EXCERPTED PASSAGE -
I finally got my sweet potatoes planted last week! Better late than never, I suppose. The unique thing about it is that I planted them in my neighbor's yard, where I was lucky to score an unused raised bed. A win for my small homestead! I also harvested lettuce and kale.

Rain Barrels: Last week we talked about connecting rain barrels to rain gardens as a way to passively irrigate edible gardens and conserve water. I showed you two of the rain garden/rain barrel systems we've built at our house. I even make a cameo appearance in a short video showing how it all works! Check out the blog post or last week's newsletter if you missed it. Why am I telling you this?

I have a special deal for you! If you plan to set up a rain barrel system, there are a few accessories you'll need. The company that we bought our accessories from, Aquabarrel, has agreed to supply you guys with a limited time discount: Use the coupon code "Tenth" at checkout to receive 15% off an order of $40 or more. Expires 7/31/2015.

So this crazy thing happened to me last week: Someone harvested something from my yard and left a note on my front porch. I posted a picture of the note on Facebook, which attracted a lot of attention, both from people who thought it was cool, and people who had other ideas about my reaction.

This week I wanted to write about it in more detail and share my thoughts, so this week's featured post is all about what happened when someone harvested from my yard without asking.

And in this week's reader question, a reader ponders growing walnut trees in a food forest.

Cheers,
Amy

Weekly Featured Article

Someone harvested something from my yard without asking and they left a note on my front porch letting me know. Here is what I think about it.

READ ON...

TASKS TO PERFORM -
**a)** In the gardening newsletter, where did the writer plant the sweet potatoes?
**b)** Carry on the gardening newsletter from the point where it stops.
You won't need the lines that come next.

AVAILABLE DATA -
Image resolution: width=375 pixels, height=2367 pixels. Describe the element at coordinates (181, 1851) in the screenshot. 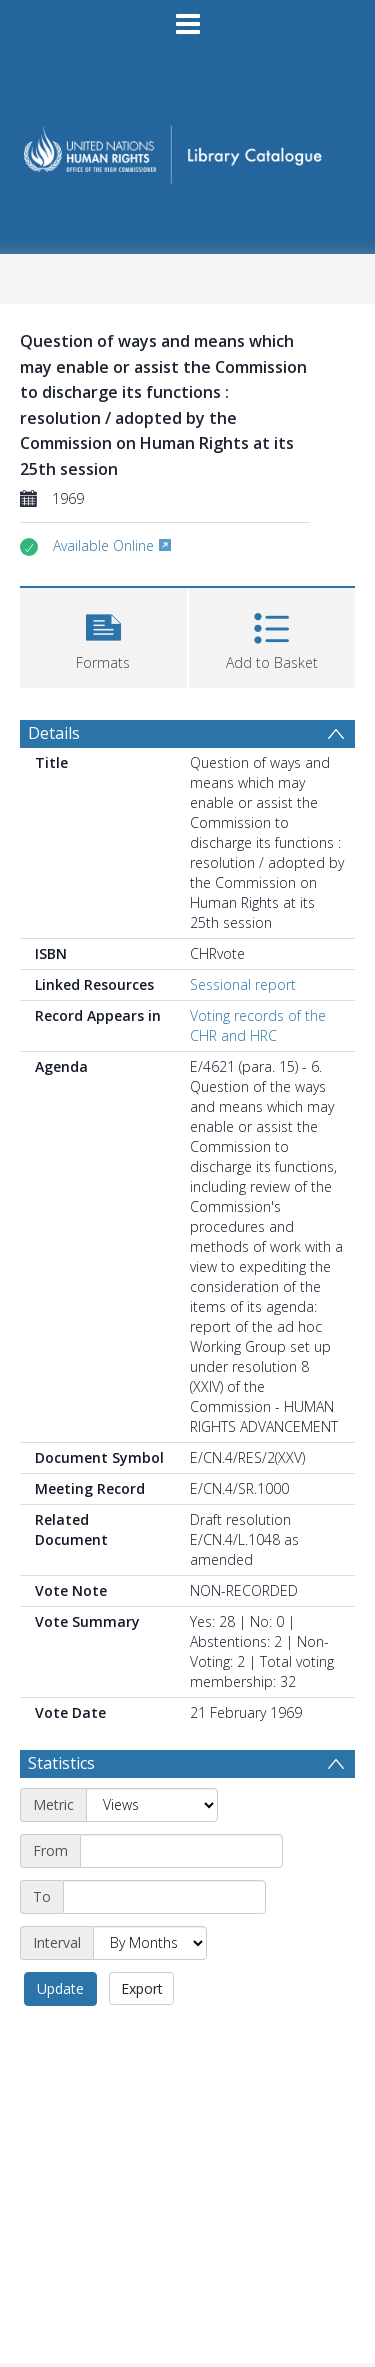

I see `[Start date]` at that location.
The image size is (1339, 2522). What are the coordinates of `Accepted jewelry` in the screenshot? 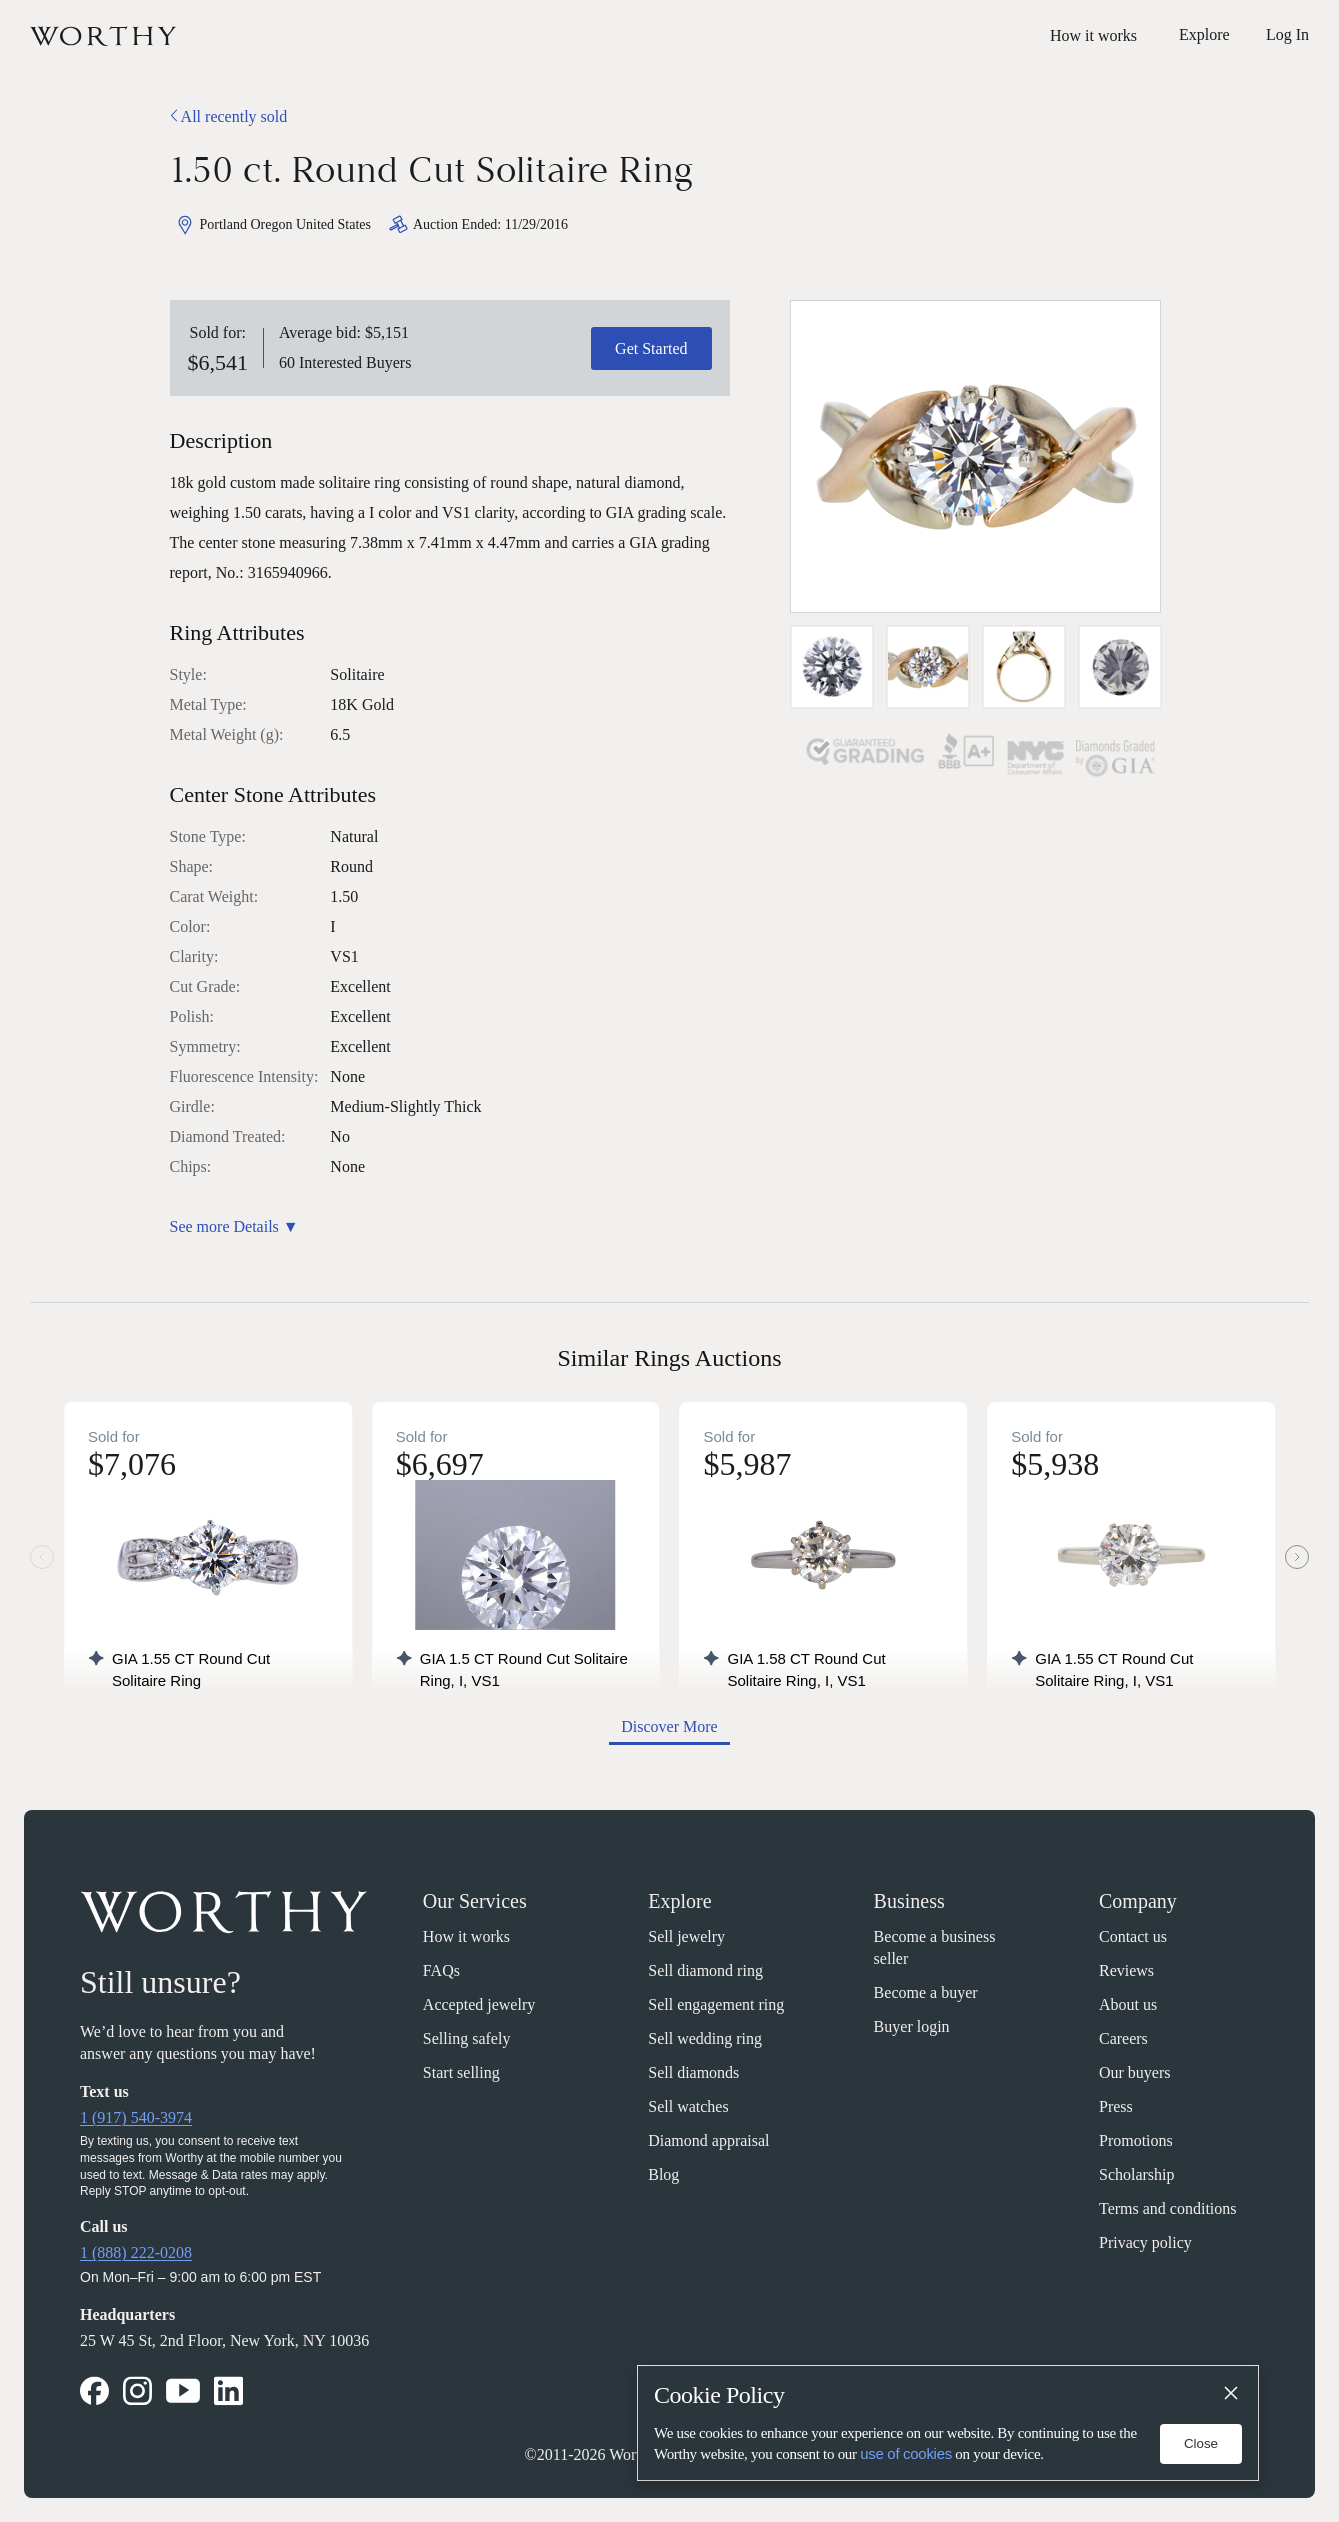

EXPECTED OUTPUTS -
**a)** In an unused raised bed in the neighbor's yard.

**b)**
Reader Question Spotlight:

Can I grow a walnut tree in a forest garden?
Reader Question: My yard is 1/3 of an acre. I need to make sure I am not planting a walnut tree that would reduce my ability to create a forest garden because of the poison output. Are there walnut types that are okay in a forest garden?

-- Shakaya

My Answer: It sounds like Shakaya is interested in including a nut-producing tree in her food forest, and really likes the idea of walnut but is concerned with juglone, the chemical produced by walnut trees that can poison surrounding plants.

Without knowing more about the growing conditions of Shakaya's location, the following is some general information.

Black walnuts are actually a good choice for food forests because they have many benefits and uses. The trick is to pair them with sub-canopy trees, shrubs, and understory herbs that tolerate juglone.

Black walnuts will eventually mature to 75-100 feet wide and tall, so be sure to place them appropriately. They command the highest timber price in many regions if you're willing to wait 30 years, and for that application they should be spaced closer together to encourage upward, straight growth.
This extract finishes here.